Use the tools available to you…or
I’ve used a number of online brokerage platforms, but the 2 I use the most are TD Ameritrade and Fidelity. Between the two, I could never seem to get all the information I needed. At least not in the right format, at the right time. That can be very frustrating. For example, the percentages of up and down movement that they show, as a percentage of your invested total, can be confusing. However, this information can provide a good benchmark with how you’re doing, compared to the overall market movement. There a number of tools available to create lists. Most allow you to show specific columns which can then be exported for use in spreadsheets programs like Excel or Google sheets.
Invent your own
What I’ve been doing is combining some of the information from several sources and tracking investments as a “percentage invested” then couple this with a 52 week high/low report. This allows me to see what the changes might be, if the numbers move to either of those extremes. It’s crude, it’s simple, it’s not brain surgery, but it works for me. It works as a guide to reduce (or increase) my positions, based on a number of those factors.

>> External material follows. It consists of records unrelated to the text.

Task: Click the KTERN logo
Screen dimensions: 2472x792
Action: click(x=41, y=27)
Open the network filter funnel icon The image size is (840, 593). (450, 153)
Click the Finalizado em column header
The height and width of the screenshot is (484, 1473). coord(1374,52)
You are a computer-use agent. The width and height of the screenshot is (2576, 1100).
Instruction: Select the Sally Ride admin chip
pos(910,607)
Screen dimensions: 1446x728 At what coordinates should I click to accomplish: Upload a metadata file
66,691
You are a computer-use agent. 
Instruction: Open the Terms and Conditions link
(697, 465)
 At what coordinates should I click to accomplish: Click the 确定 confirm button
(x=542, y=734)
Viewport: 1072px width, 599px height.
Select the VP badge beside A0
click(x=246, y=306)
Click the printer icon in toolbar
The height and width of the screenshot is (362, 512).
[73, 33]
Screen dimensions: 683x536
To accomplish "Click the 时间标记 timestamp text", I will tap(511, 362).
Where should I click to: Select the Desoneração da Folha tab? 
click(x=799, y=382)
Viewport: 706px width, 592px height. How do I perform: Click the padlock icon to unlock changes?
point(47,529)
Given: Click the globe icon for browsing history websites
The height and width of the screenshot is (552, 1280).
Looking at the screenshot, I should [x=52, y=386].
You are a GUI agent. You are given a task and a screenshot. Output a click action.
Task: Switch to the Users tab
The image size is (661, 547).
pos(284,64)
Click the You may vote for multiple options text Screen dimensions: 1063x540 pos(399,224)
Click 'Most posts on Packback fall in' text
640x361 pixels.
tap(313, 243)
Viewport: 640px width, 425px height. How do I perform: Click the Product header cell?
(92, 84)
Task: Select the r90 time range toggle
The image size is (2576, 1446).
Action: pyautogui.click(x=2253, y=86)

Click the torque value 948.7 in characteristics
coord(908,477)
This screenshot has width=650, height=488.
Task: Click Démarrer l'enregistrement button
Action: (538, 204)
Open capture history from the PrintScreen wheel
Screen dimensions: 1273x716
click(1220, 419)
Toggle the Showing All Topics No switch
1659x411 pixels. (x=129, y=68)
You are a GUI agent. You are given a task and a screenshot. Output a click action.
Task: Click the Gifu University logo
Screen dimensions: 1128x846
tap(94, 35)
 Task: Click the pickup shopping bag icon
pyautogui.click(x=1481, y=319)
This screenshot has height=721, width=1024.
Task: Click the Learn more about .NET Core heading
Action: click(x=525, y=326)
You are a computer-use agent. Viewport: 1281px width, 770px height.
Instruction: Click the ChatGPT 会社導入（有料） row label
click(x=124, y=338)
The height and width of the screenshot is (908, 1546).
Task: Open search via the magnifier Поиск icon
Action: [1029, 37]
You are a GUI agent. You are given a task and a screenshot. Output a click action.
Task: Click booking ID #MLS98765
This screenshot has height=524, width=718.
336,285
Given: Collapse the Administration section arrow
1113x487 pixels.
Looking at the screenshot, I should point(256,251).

Some might call it “smoothing”. When the markets dipped back in December (and I developed these tools after that drop) my accounts went down by a certain dollar amount. While that is a paper loss, my goal is to lower the potential, total dollar decline of my paper losses. There are a number of ways this can be achieved. One is by purchasing stocks with lower “beta” indicators. Regardless, I want to take on less risk, but not be fully removed from the market. In addition, I want to monitor, what the total loss would be, that I avoided, or the gain I missed. The first column circled below is the total percentage invested (excluding my cash and bond positions). The second column shows the total dollar amount drop, if my those stocks moved to their 52 week low. I can tweak my positions by looking at the potential dollar amount swing. It’s really just a different way of visualizing volatility.
After getting rid of position, I track how the stock has moved after I sold it. This is done by creating a “Watch list” within Fidelity and then monitoring the totals, from the point I sold. The list allows me to sort by a number of benchmarks. These include analyst rank and high/low ranges. Since I’ve been doing this, I’ve actually missed out on about $2,000 of gains. That’s ok. Even that is an indicator that I need to be more disciplined and NOT sell. It also let’s me see which one’s I shouldn’t have sold, etc. This has helped me identify that I’m selling highly ranked stocks. (probably because they went through a bad patch). I’ve also been holding onto low ranked stocks, in hopes that they will bounce back. All part of my learning process. An expensive learning process, but still valuable.
Why? …because I need that money!
In the perfect world, no one would ever touch their investment account money. I know that. I’m a long student of the markets and their ups and downs. However, the name of this blog is FINANCE AFTER 50! and I’ve known many, many people, who eventually need to tap into that money early. Most have done so at great risk and don’t recover. I know many people who had a nice lump sum around pre-retirement, only to foolishly blow it. I’m trying to grow the balance, remove a set dollar amount and CLOSELY monitor downside risk. The “Wealth effect” is the feeling people get, when the markets are rising. You think you’re richer, and you can simply use that money. Then you get a double whammy, when the markets turn down. I’d like to use some of that capital to purchase a vacation home. I want to ensure 2 things before I do that:
1. Stop treading water and GROW. Even if that means tearing my investment strategy apart and starting over…so be it.
2. Make sure I’m fully aware of downside potential during a downturn.
This is how I’m trying to mitigate my OWN risk. How are you doing it, and how are you gauging if you’re truly becoming a better investor?